## YOUR OBJECTIVE
Only one stretch of the data below should be repeated: the lines from the line containing "This screenshot has width=1568, height=561." through the line containing "Task: Click the 创建时间 column header", inclusive, exactly as they are.

## Saved entries
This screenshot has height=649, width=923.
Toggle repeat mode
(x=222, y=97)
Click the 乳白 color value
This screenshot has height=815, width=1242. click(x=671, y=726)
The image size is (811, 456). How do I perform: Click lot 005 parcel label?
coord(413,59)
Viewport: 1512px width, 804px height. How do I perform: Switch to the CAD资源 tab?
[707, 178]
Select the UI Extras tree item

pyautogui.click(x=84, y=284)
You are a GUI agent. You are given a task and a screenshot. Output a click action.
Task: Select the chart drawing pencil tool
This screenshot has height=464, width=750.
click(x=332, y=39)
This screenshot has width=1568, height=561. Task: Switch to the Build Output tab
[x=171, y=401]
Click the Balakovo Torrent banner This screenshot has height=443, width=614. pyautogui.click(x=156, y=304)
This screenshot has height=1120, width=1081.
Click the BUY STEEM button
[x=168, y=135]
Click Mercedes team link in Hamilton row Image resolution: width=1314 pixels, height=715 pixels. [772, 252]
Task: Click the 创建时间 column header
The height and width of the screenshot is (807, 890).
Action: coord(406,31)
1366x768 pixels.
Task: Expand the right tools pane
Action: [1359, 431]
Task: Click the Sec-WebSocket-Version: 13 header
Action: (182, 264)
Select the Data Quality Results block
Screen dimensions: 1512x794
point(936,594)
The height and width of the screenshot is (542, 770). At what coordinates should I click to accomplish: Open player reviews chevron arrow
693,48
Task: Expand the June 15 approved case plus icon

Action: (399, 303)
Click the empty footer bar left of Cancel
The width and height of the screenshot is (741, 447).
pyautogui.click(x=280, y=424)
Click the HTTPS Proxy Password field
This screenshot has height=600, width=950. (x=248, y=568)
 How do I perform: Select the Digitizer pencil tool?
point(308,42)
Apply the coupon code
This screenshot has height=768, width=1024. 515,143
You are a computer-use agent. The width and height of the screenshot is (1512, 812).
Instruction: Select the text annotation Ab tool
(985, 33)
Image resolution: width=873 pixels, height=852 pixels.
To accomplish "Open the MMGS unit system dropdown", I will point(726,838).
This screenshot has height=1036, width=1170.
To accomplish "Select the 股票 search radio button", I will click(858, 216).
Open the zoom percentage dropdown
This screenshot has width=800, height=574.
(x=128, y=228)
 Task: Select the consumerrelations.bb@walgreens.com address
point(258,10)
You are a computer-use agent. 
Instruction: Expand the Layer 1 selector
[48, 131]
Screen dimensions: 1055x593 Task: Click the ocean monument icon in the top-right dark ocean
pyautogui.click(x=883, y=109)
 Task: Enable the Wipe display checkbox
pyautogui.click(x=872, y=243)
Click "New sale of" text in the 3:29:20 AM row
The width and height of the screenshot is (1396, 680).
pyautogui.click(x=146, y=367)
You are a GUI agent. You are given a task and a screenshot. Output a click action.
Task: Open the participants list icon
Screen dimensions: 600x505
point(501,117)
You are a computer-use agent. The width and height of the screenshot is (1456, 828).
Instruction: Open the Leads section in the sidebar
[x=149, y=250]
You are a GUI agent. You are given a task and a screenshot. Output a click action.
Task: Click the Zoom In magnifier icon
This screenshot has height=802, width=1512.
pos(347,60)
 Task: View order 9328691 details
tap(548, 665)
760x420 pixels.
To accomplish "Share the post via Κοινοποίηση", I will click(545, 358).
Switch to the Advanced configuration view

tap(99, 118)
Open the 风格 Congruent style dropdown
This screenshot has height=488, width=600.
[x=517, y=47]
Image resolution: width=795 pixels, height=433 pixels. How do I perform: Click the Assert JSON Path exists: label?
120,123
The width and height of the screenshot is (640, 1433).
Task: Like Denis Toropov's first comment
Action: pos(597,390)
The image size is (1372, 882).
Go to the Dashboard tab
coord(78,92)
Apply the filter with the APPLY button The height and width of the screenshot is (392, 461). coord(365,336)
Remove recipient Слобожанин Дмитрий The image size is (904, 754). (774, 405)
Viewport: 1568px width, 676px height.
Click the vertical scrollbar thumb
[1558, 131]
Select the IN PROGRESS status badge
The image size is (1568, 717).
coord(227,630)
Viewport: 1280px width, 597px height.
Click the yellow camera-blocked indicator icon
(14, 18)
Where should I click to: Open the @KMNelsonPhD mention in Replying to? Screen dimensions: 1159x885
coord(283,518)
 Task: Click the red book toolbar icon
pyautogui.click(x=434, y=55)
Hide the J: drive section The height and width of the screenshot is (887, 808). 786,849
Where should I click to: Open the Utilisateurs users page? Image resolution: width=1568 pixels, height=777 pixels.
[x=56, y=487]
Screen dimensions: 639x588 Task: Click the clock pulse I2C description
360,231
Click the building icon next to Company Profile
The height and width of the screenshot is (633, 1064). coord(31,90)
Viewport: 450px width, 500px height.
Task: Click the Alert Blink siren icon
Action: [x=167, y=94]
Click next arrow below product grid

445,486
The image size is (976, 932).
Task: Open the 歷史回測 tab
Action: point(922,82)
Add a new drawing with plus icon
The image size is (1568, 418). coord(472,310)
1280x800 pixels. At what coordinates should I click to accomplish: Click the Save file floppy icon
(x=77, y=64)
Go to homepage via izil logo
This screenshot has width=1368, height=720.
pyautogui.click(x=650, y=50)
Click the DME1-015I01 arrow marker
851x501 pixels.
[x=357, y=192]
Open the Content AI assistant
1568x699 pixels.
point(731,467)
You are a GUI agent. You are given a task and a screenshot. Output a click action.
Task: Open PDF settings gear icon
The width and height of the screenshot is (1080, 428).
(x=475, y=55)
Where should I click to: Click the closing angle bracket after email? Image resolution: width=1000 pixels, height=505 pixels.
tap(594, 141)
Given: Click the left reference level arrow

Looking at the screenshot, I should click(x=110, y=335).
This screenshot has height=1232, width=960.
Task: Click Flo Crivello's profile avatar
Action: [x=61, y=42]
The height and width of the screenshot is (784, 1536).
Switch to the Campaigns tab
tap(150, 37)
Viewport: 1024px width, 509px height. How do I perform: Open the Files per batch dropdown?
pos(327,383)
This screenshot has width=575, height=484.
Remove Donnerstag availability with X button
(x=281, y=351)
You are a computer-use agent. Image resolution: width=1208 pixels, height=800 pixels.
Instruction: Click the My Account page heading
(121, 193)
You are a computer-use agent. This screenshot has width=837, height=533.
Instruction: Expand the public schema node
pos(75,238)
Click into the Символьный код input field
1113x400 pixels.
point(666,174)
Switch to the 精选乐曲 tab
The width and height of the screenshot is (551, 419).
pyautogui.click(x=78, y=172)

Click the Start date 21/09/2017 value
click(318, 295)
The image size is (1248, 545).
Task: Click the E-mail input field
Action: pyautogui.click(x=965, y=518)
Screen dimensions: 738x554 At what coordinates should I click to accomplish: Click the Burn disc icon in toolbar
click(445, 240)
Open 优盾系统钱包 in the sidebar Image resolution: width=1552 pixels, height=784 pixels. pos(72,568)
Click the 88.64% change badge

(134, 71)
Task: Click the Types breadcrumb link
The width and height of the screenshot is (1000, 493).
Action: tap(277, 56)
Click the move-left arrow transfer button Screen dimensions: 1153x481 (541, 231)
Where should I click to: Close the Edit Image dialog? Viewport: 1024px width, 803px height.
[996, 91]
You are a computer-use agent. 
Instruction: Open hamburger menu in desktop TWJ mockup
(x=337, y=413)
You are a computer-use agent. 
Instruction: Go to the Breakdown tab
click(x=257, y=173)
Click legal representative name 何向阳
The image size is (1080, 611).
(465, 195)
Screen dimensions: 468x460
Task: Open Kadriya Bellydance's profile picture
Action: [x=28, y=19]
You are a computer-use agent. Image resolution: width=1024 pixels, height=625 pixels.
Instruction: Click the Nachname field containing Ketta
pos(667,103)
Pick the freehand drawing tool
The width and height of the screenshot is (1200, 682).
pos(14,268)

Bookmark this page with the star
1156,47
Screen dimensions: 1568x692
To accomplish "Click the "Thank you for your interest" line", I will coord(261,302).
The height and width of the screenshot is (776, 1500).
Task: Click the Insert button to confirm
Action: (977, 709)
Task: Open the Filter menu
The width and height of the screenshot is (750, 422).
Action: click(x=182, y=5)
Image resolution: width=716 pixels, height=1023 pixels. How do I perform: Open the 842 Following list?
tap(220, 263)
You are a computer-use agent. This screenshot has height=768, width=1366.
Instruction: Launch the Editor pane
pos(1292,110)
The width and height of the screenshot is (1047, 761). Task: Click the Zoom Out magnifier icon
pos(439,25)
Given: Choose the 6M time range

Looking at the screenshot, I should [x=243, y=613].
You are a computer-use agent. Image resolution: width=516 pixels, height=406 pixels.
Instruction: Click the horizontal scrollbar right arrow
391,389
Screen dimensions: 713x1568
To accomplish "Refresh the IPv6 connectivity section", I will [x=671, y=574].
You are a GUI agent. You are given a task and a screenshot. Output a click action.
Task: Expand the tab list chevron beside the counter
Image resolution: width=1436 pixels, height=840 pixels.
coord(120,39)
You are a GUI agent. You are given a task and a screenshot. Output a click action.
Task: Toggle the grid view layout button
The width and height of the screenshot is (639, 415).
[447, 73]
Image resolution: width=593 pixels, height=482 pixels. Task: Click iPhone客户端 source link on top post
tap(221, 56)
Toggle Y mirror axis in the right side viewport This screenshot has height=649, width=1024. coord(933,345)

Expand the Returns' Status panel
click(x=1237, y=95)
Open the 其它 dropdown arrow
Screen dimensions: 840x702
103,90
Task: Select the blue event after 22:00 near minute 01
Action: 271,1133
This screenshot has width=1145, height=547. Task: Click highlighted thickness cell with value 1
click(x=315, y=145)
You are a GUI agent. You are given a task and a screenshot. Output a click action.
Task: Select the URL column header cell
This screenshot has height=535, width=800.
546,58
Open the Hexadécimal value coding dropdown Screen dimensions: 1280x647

## RESULT
This screenshot has width=1568, height=561. Task: Switch to the Build Output tab
[x=171, y=401]
Click the Balakovo Torrent banner This screenshot has height=443, width=614. pyautogui.click(x=156, y=304)
This screenshot has height=1120, width=1081.
Click the BUY STEEM button
[x=168, y=135]
Click Mercedes team link in Hamilton row Image resolution: width=1314 pixels, height=715 pixels. [772, 252]
Task: Click the 创建时间 column header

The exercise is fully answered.